DON'T REDO WORK Rule #12: ~3 lines Full section: download-already-done loop, fetch already returned, ref_ids stable across calls, the "doubt β†’ re-navigate" antipattern
LISTINGS & PAGINATION Short version (~3 lines) Detailed version (~6 lines with ?page=/?sd= URL patterns, maxChars overflow, terminal-list tasks)
Scheduling / wait-for-event Rule #13: 2 lines Long section in operating-env explaining no cron, no timers
Social media downloads Rule #14: one line Full SOCIAL MEDIA DOWNLOADS section with download_social_media mode/scroll options, recommendation field handling

What's actually missing in compact

In rough order of how often it bites real tasks:

  1. The whole AX-tree path.
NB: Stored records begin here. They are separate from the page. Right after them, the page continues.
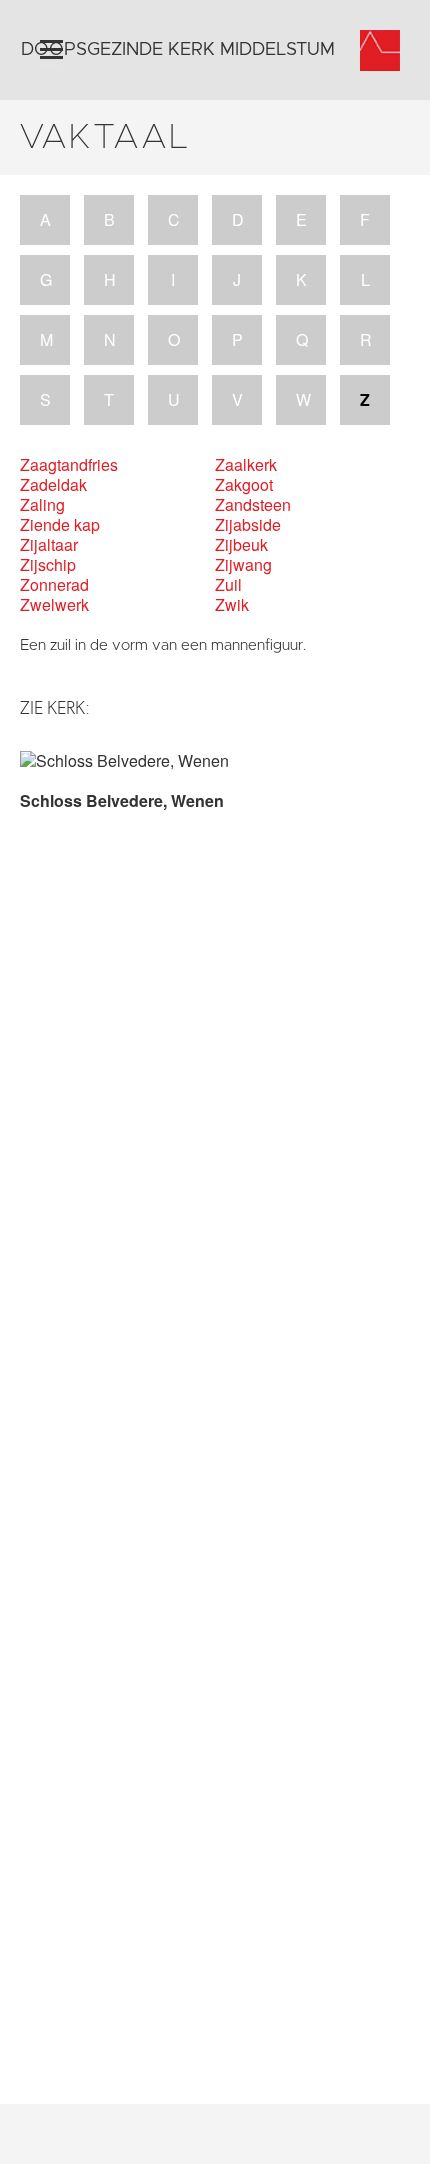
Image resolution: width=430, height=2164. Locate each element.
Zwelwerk (54, 605)
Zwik (232, 605)
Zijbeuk (241, 545)
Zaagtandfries (69, 465)
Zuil (228, 585)
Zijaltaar (49, 545)
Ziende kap (60, 525)
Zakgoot (244, 485)
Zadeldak (53, 485)
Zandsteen (253, 505)
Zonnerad (54, 585)
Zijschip (48, 565)
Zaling (42, 505)
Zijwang (243, 565)
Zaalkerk (246, 465)
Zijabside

No mention of get_accessibility_tree, click_ax, type_ax, set_field, or ref_id. A model on compact has no idea these tools exist from the prompt. (They exist in the tool list β€” see "Tool access" below β€” but the model has no guidance about preferring them.)
  2. Modal handling. No occlusion / modal-scoped click guidance.
  3. iframes. No Stripe / payment-widget tooling.
  4. Form verify. No verify_form mention.
  5. Combobox handling β€” the Stripe currency picker / portaled-listbox sequence.
  6. CAPTCHA + solve_captcha.
  7. All the "new in this PR" tools β€” hover, drag_drop, wait_for_stable.

Tool access β€” compact vs full

Yes β€” same tools, no filtering. Looking at getToolsForMode(mode, opts):

export function getToolsForMode(mode, opts = {}) {
  const base = (mode === 'ask')
    ? AGENT_TOOLS.filter(t => ASK_ONLY_TOOLS.includes(t.function.name))
    : AGENT_TOOLS;
  if (!opts.strictSecretMode) return base;
  return base.map(t => (t.function.name === 'done' ? DONE_TOOL_STRICT : t));
}

Only branches on ask vs everything-else, and strictSecretMode. The compact prompt is not even an input to tool filtering. So useCompactPrompt: true β†’ same 44 tool schemas sent to the model.

But. Tool schemas alone don't teach the model when to use which tool. The full ACT prompt has 200+ lines of "prefer X over Y in case Z" guidance. The compact prompt has none of that. So in practice, a small model on compact mode:

  • Can call click_ax({ref_id: "ref_42"}) β€” the schema is there, the description is there
  • Won't think to β€” because nothing in the prompt tells it click_ax exists or that ref_ids come from get_accessibility_tree
  • Will default to the patterns the prompt does mention: click({text: "..."}), type_text, screenshot, done

This is actually the deeper reason compact is risky and why the default was flipped. The agent loses access to the AX-tree-driven workflow β€” the single biggest reliability win on modern React/portal-heavy sites β€” without any explicit filtering. The model just doesn't know to use those tools.

Summary: same tools, missing guidance, materially weaker behavior. Not a "feature toggle" so much as a "drop the playbook" toggle.